======== Provided data ========

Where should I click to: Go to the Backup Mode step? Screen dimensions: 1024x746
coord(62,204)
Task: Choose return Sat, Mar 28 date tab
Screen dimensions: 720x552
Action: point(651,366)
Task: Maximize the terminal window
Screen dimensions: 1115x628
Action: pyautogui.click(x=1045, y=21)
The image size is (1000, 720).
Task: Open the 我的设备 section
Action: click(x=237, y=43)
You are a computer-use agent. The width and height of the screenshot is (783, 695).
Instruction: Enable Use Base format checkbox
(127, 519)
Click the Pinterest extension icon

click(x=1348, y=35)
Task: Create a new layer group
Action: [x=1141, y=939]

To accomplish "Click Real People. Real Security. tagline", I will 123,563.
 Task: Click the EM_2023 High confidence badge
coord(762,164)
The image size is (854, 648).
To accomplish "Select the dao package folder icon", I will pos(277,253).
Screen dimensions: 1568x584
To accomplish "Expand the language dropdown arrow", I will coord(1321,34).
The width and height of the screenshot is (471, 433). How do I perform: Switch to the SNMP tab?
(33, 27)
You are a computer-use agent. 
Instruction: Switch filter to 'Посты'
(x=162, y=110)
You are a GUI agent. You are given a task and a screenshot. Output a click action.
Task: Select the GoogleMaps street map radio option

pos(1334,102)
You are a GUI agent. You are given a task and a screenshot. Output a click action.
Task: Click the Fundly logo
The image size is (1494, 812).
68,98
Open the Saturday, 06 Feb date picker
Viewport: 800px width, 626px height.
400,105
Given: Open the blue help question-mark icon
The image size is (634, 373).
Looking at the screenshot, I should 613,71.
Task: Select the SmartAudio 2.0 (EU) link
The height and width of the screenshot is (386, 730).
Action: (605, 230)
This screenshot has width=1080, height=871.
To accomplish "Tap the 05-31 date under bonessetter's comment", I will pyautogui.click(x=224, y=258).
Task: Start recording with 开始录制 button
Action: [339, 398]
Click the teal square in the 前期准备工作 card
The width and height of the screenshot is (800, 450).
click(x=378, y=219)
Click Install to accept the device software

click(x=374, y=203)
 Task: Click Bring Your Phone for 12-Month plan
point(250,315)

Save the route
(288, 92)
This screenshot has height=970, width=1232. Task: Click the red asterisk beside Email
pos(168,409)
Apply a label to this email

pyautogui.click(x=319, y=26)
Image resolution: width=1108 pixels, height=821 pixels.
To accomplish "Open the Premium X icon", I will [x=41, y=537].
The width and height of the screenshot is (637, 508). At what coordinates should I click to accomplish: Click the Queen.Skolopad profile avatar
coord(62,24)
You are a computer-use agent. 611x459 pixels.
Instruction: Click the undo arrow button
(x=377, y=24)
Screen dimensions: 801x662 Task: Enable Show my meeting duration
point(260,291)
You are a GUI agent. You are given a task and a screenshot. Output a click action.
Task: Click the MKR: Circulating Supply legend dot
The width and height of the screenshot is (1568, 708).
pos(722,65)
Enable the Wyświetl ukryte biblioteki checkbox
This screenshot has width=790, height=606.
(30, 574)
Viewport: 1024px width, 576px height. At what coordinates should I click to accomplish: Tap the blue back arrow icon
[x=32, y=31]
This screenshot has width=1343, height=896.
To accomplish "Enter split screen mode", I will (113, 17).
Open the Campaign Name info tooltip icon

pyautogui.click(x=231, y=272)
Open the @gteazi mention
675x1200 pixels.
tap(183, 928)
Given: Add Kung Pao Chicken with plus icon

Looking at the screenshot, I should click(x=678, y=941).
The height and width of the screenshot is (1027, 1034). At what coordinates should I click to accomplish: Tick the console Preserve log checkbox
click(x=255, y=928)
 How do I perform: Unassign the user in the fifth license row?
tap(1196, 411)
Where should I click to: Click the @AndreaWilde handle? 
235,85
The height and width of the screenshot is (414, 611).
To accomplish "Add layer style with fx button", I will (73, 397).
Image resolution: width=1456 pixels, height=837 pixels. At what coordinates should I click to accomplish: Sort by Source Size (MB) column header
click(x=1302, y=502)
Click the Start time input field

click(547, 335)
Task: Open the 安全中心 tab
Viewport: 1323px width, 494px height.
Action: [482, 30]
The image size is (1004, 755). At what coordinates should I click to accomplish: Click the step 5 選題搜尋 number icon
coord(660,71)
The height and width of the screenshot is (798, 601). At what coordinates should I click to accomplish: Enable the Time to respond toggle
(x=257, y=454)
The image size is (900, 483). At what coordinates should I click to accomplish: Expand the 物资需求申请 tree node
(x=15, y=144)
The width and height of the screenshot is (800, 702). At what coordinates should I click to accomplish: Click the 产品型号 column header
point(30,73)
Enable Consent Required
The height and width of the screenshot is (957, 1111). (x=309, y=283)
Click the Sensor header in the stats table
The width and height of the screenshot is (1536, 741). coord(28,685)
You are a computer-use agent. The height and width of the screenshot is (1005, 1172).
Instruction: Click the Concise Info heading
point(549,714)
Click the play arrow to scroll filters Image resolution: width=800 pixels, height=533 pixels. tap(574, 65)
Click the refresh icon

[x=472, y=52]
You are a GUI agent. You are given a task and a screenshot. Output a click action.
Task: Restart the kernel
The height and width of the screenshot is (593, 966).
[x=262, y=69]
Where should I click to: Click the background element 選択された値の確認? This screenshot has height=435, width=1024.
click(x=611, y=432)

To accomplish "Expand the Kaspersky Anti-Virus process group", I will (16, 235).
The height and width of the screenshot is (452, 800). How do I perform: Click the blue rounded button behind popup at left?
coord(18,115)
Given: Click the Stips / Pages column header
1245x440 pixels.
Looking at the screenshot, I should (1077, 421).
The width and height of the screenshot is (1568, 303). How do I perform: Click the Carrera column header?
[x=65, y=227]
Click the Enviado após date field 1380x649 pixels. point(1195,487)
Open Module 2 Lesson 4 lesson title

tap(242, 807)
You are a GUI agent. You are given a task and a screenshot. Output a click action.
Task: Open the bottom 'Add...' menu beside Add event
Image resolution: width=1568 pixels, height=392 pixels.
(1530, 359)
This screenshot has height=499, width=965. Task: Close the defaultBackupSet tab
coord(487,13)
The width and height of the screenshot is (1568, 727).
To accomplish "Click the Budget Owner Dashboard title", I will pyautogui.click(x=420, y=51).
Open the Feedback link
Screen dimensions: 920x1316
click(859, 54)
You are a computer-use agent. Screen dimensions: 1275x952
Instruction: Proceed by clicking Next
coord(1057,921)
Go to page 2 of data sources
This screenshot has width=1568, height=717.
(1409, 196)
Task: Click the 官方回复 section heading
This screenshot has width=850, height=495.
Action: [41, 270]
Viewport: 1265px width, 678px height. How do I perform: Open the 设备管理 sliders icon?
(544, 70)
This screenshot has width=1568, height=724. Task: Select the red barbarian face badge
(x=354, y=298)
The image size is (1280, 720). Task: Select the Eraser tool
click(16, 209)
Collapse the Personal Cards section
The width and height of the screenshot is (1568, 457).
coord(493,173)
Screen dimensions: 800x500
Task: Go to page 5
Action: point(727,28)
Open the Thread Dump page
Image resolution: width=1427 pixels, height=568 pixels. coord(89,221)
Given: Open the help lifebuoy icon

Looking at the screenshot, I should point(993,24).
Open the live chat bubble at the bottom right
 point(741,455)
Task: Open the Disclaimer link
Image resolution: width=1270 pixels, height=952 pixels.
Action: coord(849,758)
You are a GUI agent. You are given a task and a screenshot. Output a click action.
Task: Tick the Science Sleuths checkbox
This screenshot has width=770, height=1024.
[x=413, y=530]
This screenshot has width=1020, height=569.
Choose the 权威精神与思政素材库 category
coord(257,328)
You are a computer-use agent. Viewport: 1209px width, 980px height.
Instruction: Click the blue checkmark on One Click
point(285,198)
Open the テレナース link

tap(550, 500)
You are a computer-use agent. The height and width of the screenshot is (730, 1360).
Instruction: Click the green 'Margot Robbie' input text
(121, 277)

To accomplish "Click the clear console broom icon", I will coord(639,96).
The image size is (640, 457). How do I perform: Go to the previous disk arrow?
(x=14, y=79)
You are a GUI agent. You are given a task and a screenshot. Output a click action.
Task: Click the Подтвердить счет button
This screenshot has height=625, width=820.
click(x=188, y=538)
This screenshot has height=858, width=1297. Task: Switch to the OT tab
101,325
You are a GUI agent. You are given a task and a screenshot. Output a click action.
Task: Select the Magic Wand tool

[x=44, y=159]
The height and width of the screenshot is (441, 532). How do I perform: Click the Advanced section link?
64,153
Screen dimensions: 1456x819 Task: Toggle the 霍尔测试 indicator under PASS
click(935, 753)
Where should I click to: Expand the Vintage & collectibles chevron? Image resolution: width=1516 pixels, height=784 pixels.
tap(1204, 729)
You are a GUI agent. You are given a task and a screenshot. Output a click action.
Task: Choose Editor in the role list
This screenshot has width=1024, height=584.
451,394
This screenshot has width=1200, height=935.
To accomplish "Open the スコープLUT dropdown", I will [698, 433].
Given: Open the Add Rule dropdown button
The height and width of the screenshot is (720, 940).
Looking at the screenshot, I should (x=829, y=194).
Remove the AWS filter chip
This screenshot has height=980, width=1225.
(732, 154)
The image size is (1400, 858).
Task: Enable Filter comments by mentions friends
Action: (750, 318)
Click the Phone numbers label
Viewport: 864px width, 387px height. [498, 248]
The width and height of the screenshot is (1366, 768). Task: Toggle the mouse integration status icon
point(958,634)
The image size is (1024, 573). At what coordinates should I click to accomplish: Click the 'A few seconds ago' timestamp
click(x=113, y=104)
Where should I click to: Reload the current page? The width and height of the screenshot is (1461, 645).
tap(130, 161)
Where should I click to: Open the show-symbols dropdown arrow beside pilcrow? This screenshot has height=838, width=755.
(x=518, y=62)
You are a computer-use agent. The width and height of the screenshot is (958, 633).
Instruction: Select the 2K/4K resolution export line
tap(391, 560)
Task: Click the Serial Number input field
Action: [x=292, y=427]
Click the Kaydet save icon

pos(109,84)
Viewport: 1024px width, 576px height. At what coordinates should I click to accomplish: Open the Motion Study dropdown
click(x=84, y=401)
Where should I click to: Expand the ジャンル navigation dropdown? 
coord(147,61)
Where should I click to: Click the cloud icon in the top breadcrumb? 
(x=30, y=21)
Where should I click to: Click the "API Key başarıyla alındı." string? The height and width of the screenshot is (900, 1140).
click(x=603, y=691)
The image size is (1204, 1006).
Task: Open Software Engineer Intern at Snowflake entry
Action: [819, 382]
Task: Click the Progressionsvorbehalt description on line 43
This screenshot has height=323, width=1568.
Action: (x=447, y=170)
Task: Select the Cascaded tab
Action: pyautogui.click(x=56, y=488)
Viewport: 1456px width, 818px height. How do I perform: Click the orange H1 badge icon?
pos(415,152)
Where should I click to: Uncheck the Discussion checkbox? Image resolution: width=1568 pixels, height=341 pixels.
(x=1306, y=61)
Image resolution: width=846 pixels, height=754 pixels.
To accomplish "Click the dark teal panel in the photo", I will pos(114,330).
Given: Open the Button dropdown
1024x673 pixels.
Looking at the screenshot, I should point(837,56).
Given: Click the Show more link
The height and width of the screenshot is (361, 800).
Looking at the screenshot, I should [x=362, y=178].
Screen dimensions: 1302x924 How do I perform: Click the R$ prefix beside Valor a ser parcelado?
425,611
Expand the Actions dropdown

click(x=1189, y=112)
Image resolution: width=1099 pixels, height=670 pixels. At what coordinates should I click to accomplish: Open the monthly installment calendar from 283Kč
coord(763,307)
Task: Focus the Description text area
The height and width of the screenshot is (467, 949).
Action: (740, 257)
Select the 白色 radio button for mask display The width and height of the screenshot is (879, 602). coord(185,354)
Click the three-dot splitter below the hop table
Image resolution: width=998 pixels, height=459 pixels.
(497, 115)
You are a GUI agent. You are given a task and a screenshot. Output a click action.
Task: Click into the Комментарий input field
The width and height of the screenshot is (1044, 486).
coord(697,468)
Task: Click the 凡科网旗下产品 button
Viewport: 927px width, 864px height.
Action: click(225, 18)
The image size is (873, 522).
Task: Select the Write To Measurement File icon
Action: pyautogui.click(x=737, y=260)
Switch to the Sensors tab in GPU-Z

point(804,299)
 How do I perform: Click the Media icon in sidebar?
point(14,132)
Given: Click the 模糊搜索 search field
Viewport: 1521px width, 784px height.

========

Exercise aim:
Please copy out every line of the preceding listing that carries "teal".

Solution below:
Click the teal square in the 前期准备工作 card
To accomplish "Click the dark teal panel in the photo", I will pos(114,330).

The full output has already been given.